The methodology proposed by Macciotta et al. (2017b) will be illustrated in detail through a case study in subsequent sections. A summary of the general steps required to apply the method is presented below to provide the reader with a road map for its application:

  1. 1.

    Review rock fall occurrence history with respect to weather conditions (temperature, precipitation, wind speed, etc.) to determine the likely dominant rock fall trigger mechanisms. Previous studies already recognize the dominant trigger mechanisms common to some areas.

  2. 2.

    Calculate average monthly rock fall occurrences and average values for the dominant weather triggers. Ideally, the rock fall database and weather information provide several common years of consistent recording standards. In this regard, the consistency of rock fall recording standards and the completeness of weather data need to be assessed. If these databases are consistent and common through several decades, consideration should be given to climate oscillations that might permit splitting of the data into different time periods.

  3. 3.

    Normalize the monthly rock fall and weather data (triggers) to the average annual totals to provide monthly relative frequencies.

  4. 4.

    Fit probability density functions to the normalized weather triggers. The methodology considers the use of statistics for directional data, fitting the seasonal variation of weather triggers to circular probability density functions.

  5. 5.

    Combine the fitted weather distributions and calibrate against rock fall records. This will provide quantitative relationships between weather patterns and rock fall activity.

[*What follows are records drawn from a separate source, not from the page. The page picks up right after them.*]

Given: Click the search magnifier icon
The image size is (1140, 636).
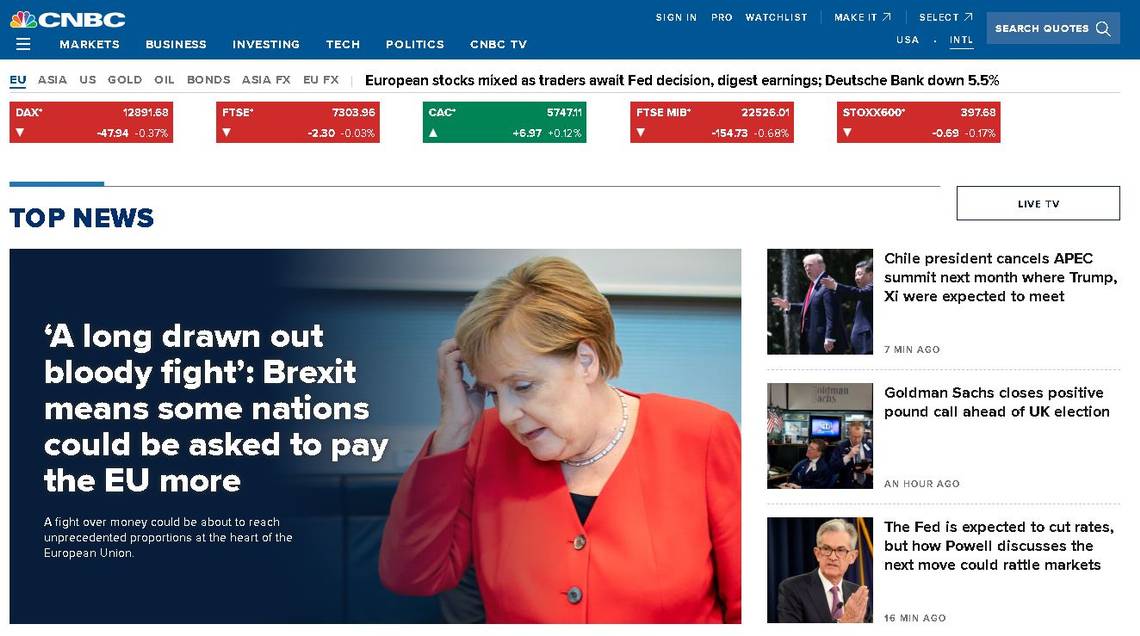Looking at the screenshot, I should [x=1103, y=28].
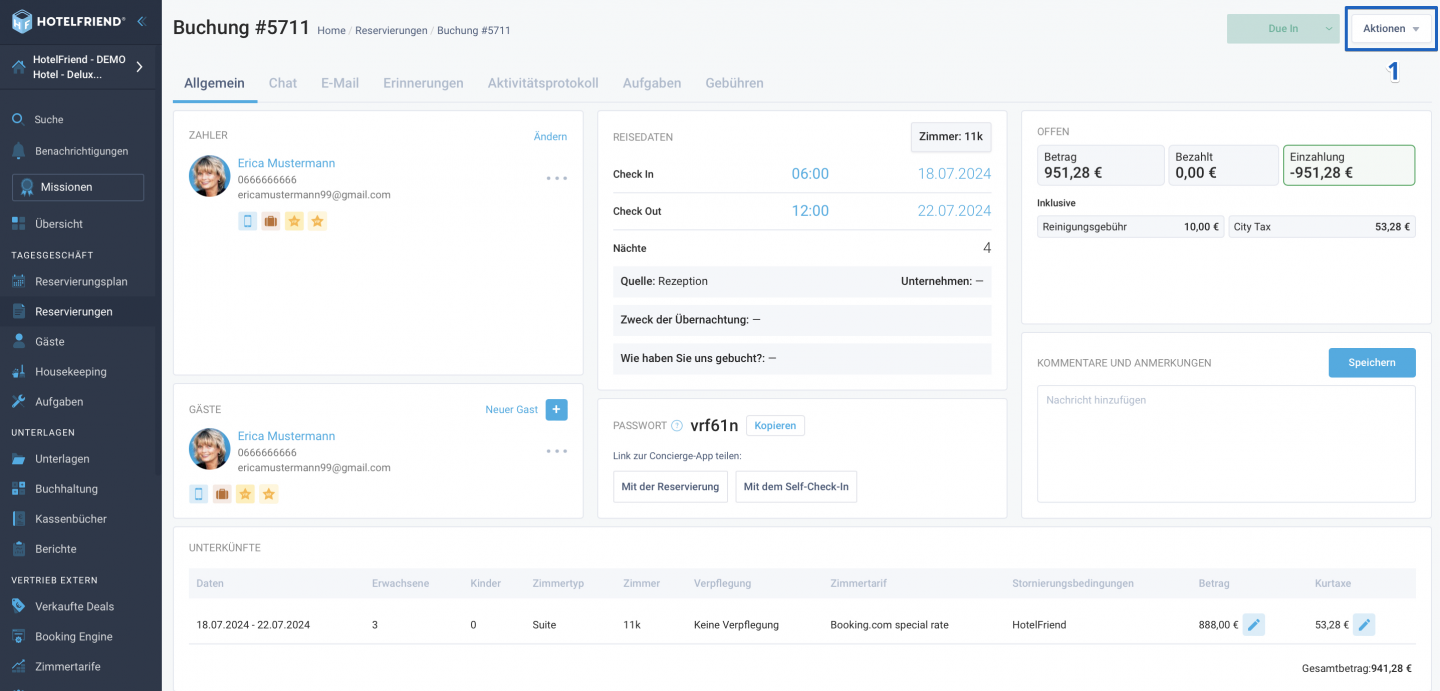Image resolution: width=1440 pixels, height=691 pixels.
Task: Switch to the Aktivitätsprotokoll tab
Action: (x=543, y=83)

The following sections illustrate these steps for a case study in the Canadian Cordillera. The steps are detailed and some standardization for the use of the method is presented.

Study area

Location and geologic context

The study area corresponds to part of a railway corridor through the Canadian Cordillera operated by Canadian National Railway (CN) known as the Yale subdivision, which begins near Boston Bar and continues south along the east bank of the Fraser River, terminating in Vancouver, British Columbia (Fig. 1). The alignment of CN’s railway tracks between Boston Bar and Hope approximately corresponds to mileposts 0 to 40 of the Yale subdivision on a shaded topographic relief of the area (after Macciotta et al. 2011). The railway alignment is located along the east bank of the Fraser River Valley, alongside steep valley walls and slope cuts. Figure 1 further shows the rock fall distribution per milepost to illustrate its spatial distribution, which is discussed later in this section.

Fig. 1
figure 1

The Canadian National Railway’s (CN) Yale subdivision study area and spatial distribution of rock falls between 1996 and 2016

The Fraser River marks the physiographic boundary between the Coast and Cascade mountains (Monger 1970). The area contains various rock types due to a complex geologic history including several episodes of orogenic deformation and intrusion (McTaggart and Thompson 1967). The area also features a north–south oriented fault zone known as the Fraser River fault zone. Two major faults are located within the valley: the Hope Fault on the west side of the Fraser River and the Yale Fault, located east of the Hope Fault (Fig. 2). The presence of these faults results in a zone of highly foliated metamorphosed rock with high levels of shearing between rock units and near faults (McTaggart and Thompson 1967).

Fig. 2
figure 2

Geology of the study area (after Macciotta et al. 2011)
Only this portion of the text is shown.